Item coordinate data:

━━━━━━━━━━━━━━━━

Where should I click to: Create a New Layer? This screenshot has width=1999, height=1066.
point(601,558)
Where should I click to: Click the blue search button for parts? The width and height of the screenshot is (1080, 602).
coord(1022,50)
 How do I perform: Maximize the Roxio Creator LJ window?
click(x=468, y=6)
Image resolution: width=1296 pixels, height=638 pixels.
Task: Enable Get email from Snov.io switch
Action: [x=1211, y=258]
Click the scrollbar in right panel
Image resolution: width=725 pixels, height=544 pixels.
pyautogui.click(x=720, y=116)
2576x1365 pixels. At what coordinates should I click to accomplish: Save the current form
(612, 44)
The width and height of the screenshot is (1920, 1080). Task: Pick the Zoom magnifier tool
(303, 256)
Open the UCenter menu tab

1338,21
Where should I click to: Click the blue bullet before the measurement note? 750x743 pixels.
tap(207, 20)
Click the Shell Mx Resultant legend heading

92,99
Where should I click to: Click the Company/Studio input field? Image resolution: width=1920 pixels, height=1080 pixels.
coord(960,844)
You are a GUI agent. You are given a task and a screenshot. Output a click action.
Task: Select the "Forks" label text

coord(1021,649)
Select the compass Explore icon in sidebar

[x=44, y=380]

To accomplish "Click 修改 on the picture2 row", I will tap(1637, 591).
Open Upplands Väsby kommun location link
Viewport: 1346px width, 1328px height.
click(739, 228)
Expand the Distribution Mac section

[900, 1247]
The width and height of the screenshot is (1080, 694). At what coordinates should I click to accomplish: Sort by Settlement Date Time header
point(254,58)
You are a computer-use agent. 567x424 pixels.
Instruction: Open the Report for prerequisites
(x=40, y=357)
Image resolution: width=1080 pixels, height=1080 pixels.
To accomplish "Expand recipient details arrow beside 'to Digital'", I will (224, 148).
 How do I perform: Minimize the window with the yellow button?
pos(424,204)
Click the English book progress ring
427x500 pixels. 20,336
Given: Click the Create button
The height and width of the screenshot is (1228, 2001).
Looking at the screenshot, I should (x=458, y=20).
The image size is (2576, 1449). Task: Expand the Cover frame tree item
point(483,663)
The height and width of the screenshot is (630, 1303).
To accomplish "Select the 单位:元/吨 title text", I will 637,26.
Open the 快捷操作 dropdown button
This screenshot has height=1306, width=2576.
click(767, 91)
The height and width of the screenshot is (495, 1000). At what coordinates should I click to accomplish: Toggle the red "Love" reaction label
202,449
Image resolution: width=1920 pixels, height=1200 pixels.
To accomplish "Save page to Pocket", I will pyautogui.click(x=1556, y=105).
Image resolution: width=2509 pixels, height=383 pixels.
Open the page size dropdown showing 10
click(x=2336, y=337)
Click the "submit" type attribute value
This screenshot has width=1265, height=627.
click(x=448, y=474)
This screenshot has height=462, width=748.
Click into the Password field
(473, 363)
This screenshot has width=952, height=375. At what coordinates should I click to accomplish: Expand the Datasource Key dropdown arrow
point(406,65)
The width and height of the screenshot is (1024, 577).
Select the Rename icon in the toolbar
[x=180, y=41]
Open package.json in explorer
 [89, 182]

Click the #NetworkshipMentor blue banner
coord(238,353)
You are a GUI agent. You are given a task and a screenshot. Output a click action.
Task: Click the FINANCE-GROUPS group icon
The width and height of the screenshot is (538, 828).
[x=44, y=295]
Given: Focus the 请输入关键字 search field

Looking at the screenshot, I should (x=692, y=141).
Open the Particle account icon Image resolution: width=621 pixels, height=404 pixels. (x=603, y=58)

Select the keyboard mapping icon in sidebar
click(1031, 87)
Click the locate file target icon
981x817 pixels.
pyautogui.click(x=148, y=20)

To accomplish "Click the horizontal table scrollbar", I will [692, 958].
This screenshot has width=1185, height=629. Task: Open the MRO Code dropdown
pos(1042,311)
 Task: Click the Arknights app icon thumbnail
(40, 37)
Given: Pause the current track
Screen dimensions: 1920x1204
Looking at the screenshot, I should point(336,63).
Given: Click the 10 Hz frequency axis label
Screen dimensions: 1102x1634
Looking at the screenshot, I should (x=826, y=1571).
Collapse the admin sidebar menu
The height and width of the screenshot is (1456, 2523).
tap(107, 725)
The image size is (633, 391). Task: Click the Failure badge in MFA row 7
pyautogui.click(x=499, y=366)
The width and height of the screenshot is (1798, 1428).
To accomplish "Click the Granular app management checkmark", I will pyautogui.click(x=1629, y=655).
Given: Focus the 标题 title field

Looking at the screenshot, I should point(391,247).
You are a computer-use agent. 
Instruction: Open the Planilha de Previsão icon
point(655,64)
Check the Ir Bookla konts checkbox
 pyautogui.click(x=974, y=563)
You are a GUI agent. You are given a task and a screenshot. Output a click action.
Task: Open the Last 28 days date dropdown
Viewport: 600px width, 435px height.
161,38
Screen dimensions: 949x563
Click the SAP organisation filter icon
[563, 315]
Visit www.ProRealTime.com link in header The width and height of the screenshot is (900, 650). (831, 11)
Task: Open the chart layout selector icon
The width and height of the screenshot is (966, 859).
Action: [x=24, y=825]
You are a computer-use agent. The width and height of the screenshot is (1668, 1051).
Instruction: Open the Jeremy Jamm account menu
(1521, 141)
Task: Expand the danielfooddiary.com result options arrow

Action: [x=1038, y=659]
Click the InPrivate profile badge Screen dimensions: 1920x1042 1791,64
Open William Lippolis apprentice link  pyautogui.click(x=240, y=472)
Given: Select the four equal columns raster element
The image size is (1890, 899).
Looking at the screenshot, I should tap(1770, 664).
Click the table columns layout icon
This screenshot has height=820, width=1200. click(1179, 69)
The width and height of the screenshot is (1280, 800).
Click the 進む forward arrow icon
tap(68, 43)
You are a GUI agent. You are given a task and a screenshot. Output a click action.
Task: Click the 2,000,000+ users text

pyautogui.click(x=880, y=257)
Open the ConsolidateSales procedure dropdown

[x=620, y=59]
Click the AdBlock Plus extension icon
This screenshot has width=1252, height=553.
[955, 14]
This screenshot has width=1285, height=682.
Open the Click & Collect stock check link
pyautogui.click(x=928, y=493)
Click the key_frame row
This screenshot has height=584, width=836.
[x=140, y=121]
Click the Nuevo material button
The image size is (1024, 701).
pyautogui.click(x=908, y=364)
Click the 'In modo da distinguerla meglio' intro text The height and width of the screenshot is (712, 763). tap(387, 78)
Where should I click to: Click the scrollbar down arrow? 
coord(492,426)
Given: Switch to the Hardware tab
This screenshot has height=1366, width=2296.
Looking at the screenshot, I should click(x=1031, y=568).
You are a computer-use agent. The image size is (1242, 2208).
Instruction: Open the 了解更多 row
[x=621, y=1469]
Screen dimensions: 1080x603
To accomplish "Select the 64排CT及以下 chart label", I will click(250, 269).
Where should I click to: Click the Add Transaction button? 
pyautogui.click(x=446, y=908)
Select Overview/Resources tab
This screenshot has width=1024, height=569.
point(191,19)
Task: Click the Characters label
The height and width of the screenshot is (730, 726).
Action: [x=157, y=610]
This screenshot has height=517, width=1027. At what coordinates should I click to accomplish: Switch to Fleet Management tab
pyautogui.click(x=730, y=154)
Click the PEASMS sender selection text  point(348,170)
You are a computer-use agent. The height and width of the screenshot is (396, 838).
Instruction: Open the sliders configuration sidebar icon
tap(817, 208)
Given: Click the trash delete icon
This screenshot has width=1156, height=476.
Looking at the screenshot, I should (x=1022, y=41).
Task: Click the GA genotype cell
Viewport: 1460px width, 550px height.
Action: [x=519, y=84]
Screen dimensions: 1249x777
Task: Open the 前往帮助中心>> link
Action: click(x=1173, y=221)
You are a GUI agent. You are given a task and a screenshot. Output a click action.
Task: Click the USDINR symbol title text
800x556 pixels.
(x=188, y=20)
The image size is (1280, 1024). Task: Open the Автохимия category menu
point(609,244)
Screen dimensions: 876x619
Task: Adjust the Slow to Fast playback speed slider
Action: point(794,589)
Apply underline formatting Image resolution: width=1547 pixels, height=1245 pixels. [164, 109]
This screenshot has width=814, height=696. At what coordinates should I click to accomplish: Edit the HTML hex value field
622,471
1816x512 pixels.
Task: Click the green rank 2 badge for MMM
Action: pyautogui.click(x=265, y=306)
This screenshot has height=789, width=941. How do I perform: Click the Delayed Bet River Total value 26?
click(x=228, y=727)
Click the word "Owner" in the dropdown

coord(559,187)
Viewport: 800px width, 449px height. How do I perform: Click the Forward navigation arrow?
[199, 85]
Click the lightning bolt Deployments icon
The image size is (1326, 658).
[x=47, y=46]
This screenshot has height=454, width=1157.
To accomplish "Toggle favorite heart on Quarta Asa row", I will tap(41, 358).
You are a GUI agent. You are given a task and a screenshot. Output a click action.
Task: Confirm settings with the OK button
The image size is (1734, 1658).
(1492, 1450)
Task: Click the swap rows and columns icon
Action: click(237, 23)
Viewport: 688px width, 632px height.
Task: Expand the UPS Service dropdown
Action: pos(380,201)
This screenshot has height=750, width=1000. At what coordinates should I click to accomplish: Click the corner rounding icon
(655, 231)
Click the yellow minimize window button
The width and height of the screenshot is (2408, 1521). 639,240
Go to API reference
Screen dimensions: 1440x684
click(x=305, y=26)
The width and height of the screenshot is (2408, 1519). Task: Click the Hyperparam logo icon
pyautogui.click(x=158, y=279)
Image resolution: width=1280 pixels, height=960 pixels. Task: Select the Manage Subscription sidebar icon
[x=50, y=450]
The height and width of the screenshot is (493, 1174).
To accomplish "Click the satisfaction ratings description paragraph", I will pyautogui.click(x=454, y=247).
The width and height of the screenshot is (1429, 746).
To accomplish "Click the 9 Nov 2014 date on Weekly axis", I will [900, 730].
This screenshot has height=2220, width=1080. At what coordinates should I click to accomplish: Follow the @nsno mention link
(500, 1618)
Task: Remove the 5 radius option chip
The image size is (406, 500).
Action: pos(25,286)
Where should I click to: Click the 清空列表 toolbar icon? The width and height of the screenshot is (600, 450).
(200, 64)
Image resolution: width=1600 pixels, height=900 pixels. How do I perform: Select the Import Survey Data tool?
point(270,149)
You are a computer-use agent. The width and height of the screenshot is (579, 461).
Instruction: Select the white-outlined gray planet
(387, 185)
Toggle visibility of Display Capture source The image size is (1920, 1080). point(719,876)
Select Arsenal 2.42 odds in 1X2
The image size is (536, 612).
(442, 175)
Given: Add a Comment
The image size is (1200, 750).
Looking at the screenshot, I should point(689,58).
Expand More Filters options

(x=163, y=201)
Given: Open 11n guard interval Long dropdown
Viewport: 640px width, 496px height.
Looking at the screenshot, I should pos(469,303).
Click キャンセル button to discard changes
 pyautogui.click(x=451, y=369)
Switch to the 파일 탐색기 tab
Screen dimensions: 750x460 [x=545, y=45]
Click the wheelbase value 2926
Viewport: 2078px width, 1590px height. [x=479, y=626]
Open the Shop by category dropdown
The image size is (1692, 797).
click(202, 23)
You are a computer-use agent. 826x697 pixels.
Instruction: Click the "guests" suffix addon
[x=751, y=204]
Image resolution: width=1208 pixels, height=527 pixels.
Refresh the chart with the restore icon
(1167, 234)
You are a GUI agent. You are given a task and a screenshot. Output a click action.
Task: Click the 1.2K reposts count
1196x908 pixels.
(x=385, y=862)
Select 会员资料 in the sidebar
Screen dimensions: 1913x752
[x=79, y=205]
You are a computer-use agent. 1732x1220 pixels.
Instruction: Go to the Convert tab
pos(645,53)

━━━━━━━━━━━━━━━━

● Goal
Recast the records in the stretch from the line containing "You are a computer-use agent. The height" through the line containing "Looking at the screenshot, I should (x=1022, y=41)." as a two-column CSV with the header row input,output and one row per record. Put each field in double quotes and turn line breaks into spaces.

● Exercise response
input,output
"You are a computer-use agent. The height and width of the screenshot is (396, 838). Instruction: Open the sliders configuration sidebar icon","tap(817, 208)"
"Given: Click the trash delete icon This screenshot has width=1156, height=476.","Looking at the screenshot, I should (x=1022, y=41)."